What the exercise asks: Take the entries that follow and write them out again, word for word.

Records provided:
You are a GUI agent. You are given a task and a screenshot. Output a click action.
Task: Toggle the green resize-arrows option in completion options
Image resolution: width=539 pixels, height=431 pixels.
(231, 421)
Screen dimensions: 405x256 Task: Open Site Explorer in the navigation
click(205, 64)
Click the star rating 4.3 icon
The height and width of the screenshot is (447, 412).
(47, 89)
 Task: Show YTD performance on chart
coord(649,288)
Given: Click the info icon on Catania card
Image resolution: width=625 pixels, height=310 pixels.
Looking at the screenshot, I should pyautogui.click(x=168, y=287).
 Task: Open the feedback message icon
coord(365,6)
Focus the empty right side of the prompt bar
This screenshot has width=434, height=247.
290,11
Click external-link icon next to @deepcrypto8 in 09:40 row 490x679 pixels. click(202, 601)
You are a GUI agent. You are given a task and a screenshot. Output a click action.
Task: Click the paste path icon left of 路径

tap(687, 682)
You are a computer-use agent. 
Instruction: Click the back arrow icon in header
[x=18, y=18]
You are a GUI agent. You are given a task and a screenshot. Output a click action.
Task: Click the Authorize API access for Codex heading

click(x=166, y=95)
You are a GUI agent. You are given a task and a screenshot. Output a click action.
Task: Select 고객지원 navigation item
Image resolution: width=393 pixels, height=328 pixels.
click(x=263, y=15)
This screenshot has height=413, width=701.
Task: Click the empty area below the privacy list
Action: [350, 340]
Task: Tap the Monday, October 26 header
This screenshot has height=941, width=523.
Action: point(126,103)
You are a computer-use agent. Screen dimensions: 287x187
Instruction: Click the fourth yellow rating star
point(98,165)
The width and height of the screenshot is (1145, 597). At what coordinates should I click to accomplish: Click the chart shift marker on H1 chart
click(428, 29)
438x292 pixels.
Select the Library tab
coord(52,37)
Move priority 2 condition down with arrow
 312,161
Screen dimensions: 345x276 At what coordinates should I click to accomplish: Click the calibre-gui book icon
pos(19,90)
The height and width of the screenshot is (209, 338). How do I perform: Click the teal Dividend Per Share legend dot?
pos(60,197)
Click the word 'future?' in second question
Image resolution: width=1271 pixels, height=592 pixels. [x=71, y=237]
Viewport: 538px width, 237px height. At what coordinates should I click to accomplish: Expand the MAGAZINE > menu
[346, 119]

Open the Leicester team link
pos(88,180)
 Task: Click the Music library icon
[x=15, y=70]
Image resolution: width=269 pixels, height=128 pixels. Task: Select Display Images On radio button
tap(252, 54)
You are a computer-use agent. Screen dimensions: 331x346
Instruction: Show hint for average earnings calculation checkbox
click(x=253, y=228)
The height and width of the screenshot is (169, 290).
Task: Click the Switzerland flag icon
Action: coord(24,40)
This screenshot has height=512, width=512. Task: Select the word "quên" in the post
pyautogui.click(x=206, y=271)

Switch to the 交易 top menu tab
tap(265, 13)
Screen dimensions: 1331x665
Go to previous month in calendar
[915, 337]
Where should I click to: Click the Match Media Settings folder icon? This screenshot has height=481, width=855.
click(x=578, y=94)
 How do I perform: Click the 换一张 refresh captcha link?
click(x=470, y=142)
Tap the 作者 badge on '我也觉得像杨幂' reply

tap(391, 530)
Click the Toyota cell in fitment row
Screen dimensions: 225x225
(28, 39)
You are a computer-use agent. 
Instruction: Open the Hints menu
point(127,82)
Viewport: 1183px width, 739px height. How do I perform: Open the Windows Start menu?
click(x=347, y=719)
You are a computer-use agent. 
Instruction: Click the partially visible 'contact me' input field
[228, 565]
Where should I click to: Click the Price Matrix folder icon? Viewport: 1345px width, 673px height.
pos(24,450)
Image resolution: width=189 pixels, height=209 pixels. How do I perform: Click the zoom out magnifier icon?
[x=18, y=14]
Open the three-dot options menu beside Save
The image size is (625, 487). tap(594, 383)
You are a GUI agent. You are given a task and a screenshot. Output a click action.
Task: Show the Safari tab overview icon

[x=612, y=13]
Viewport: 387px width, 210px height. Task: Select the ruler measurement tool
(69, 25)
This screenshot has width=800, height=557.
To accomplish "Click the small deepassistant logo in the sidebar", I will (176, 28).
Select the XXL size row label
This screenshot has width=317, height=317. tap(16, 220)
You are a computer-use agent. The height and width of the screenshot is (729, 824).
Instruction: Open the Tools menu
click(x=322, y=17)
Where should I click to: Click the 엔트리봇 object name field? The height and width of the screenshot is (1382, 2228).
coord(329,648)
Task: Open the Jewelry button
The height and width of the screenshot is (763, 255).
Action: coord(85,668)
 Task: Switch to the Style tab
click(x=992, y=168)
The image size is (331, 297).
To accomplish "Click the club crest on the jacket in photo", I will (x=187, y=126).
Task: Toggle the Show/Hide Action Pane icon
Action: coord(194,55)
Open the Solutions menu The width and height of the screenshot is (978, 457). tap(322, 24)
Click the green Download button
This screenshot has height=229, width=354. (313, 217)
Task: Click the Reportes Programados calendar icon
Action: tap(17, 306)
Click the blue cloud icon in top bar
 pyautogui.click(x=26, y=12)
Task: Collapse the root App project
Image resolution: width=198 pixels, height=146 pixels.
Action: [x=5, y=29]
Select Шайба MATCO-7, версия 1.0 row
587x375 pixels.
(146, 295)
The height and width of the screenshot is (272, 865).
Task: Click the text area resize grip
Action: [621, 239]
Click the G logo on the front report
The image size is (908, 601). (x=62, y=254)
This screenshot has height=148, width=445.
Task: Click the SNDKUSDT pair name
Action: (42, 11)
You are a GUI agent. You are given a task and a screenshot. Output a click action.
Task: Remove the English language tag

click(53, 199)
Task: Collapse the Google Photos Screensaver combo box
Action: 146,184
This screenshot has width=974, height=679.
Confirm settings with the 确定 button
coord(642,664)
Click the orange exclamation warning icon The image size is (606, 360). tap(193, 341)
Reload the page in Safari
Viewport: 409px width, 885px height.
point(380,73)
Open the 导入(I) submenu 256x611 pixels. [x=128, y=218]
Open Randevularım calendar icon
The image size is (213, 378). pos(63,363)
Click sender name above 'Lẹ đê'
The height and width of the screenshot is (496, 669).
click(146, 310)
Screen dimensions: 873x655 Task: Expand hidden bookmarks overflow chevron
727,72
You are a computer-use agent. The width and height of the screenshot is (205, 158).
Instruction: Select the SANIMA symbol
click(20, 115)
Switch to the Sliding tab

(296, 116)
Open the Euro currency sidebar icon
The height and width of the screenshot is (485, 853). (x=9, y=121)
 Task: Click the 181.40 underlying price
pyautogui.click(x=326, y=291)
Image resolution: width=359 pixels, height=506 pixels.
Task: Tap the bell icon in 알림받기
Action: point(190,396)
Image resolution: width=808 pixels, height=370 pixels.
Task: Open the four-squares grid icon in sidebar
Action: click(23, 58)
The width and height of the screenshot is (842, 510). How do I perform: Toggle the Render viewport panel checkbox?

Output of the task:
You are a GUI agent. You are given a task and a screenshot. Output a click action.
Task: Toggle the green resize-arrows option in completion options
Image resolution: width=539 pixels, height=431 pixels.
(231, 421)
Screen dimensions: 405x256 Task: Open Site Explorer in the navigation
click(205, 64)
Click the star rating 4.3 icon
The height and width of the screenshot is (447, 412).
(47, 89)
 Task: Show YTD performance on chart
coord(649,288)
Given: Click the info icon on Catania card
Image resolution: width=625 pixels, height=310 pixels.
Looking at the screenshot, I should pyautogui.click(x=168, y=287).
 Task: Open the feedback message icon
coord(365,6)
Focus the empty right side of the prompt bar
This screenshot has width=434, height=247.
290,11
Click external-link icon next to @deepcrypto8 in 09:40 row 490x679 pixels. click(202, 601)
You are a GUI agent. You are given a task and a screenshot. Output a click action.
Task: Click the paste path icon left of 路径

tap(687, 682)
You are a computer-use agent. 
Instruction: Click the back arrow icon in header
[x=18, y=18]
You are a GUI agent. You are given a task and a screenshot. Output a click action.
Task: Click the Authorize API access for Codex heading

click(x=166, y=95)
You are a GUI agent. You are given a task and a screenshot. Output a click action.
Task: Select 고객지원 navigation item
Image resolution: width=393 pixels, height=328 pixels.
click(x=263, y=15)
This screenshot has height=413, width=701.
Task: Click the empty area below the privacy list
Action: [350, 340]
Task: Tap the Monday, October 26 header
This screenshot has height=941, width=523.
Action: point(126,103)
You are a computer-use agent. Screen dimensions: 287x187
Instruction: Click the fourth yellow rating star
point(98,165)
The width and height of the screenshot is (1145, 597). At what coordinates should I click to accomplish: Click the chart shift marker on H1 chart
click(428, 29)
438x292 pixels.
Select the Library tab
coord(52,37)
Move priority 2 condition down with arrow
 312,161
Screen dimensions: 345x276 At what coordinates should I click to accomplish: Click the calibre-gui book icon
pos(19,90)
The height and width of the screenshot is (209, 338). How do I perform: Click the teal Dividend Per Share legend dot?
pos(60,197)
Click the word 'future?' in second question
Image resolution: width=1271 pixels, height=592 pixels. [x=71, y=237]
Viewport: 538px width, 237px height. At what coordinates should I click to accomplish: Expand the MAGAZINE > menu
[346, 119]

Open the Leicester team link
pos(88,180)
 Task: Click the Music library icon
[x=15, y=70]
Image resolution: width=269 pixels, height=128 pixels. Task: Select Display Images On radio button
tap(252, 54)
You are a computer-use agent. Screen dimensions: 331x346
Instruction: Show hint for average earnings calculation checkbox
click(x=253, y=228)
The height and width of the screenshot is (169, 290).
Task: Click the Switzerland flag icon
Action: coord(24,40)
This screenshot has height=512, width=512. Task: Select the word "quên" in the post
pyautogui.click(x=206, y=271)

Switch to the 交易 top menu tab
tap(265, 13)
Screen dimensions: 1331x665
Go to previous month in calendar
[915, 337]
Where should I click to: Click the Match Media Settings folder icon? This screenshot has height=481, width=855.
click(x=578, y=94)
 How do I perform: Click the 换一张 refresh captcha link?
click(x=470, y=142)
Tap the 作者 badge on '我也觉得像杨幂' reply

tap(391, 530)
Click the Toyota cell in fitment row
Screen dimensions: 225x225
(28, 39)
You are a computer-use agent. 
Instruction: Open the Hints menu
point(127,82)
Viewport: 1183px width, 739px height. How do I perform: Open the Windows Start menu?
click(x=347, y=719)
You are a computer-use agent. 
Instruction: Click the partially visible 'contact me' input field
[228, 565]
Where should I click to: Click the Price Matrix folder icon? Viewport: 1345px width, 673px height.
pos(24,450)
Image resolution: width=189 pixels, height=209 pixels. How do I perform: Click the zoom out magnifier icon?
[x=18, y=14]
Open the three-dot options menu beside Save
The image size is (625, 487). tap(594, 383)
You are a GUI agent. You are given a task and a screenshot. Output a click action.
Task: Show the Safari tab overview icon

[x=612, y=13]
Viewport: 387px width, 210px height. Task: Select the ruler measurement tool
(69, 25)
This screenshot has width=800, height=557.
To accomplish "Click the small deepassistant logo in the sidebar", I will (176, 28).
Select the XXL size row label
This screenshot has width=317, height=317. tap(16, 220)
You are a computer-use agent. The height and width of the screenshot is (729, 824).
Instruction: Open the Tools menu
click(x=322, y=17)
Where should I click to: Click the 엔트리봇 object name field? The height and width of the screenshot is (1382, 2228).
coord(329,648)
Task: Open the Jewelry button
The height and width of the screenshot is (763, 255).
Action: coord(85,668)
 Task: Switch to the Style tab
click(x=992, y=168)
The image size is (331, 297).
To accomplish "Click the club crest on the jacket in photo", I will (x=187, y=126).
Task: Toggle the Show/Hide Action Pane icon
Action: coord(194,55)
Open the Solutions menu The width and height of the screenshot is (978, 457). tap(322, 24)
Click the green Download button
This screenshot has height=229, width=354. (313, 217)
Task: Click the Reportes Programados calendar icon
Action: tap(17, 306)
Click the blue cloud icon in top bar
 pyautogui.click(x=26, y=12)
Task: Collapse the root App project
Image resolution: width=198 pixels, height=146 pixels.
Action: [x=5, y=29]
Select Шайба MATCO-7, версия 1.0 row
587x375 pixels.
(146, 295)
The height and width of the screenshot is (272, 865).
Task: Click the text area resize grip
Action: [621, 239]
Click the G logo on the front report
The image size is (908, 601). (x=62, y=254)
This screenshot has height=148, width=445.
Task: Click the SNDKUSDT pair name
Action: (42, 11)
You are a GUI agent. You are given a task and a screenshot. Output a click action.
Task: Remove the English language tag

click(53, 199)
Task: Collapse the Google Photos Screensaver combo box
Action: 146,184
This screenshot has width=974, height=679.
Confirm settings with the 确定 button
coord(642,664)
Click the orange exclamation warning icon The image size is (606, 360). tap(193, 341)
Reload the page in Safari
Viewport: 409px width, 885px height.
point(380,73)
Open the 导入(I) submenu 256x611 pixels. [x=128, y=218]
Open Randevularım calendar icon
The image size is (213, 378). pos(63,363)
Click sender name above 'Lẹ đê'
The height and width of the screenshot is (496, 669).
click(146, 310)
Screen dimensions: 873x655 Task: Expand hidden bookmarks overflow chevron
727,72
You are a computer-use agent. The width and height of the screenshot is (205, 158).
Instruction: Select the SANIMA symbol
click(20, 115)
Switch to the Sliding tab

(296, 116)
Open the Euro currency sidebar icon
The height and width of the screenshot is (485, 853). (x=9, y=121)
 Task: Click the 181.40 underlying price
pyautogui.click(x=326, y=291)
Image resolution: width=359 pixels, height=506 pixels.
Task: Tap the bell icon in 알림받기
Action: point(190,396)
Image resolution: width=808 pixels, height=370 pixels.
Task: Open the four-squares grid icon in sidebar
Action: click(23, 58)
The width and height of the screenshot is (842, 510). How do I perform: Toggle the Render viewport panel checkbox?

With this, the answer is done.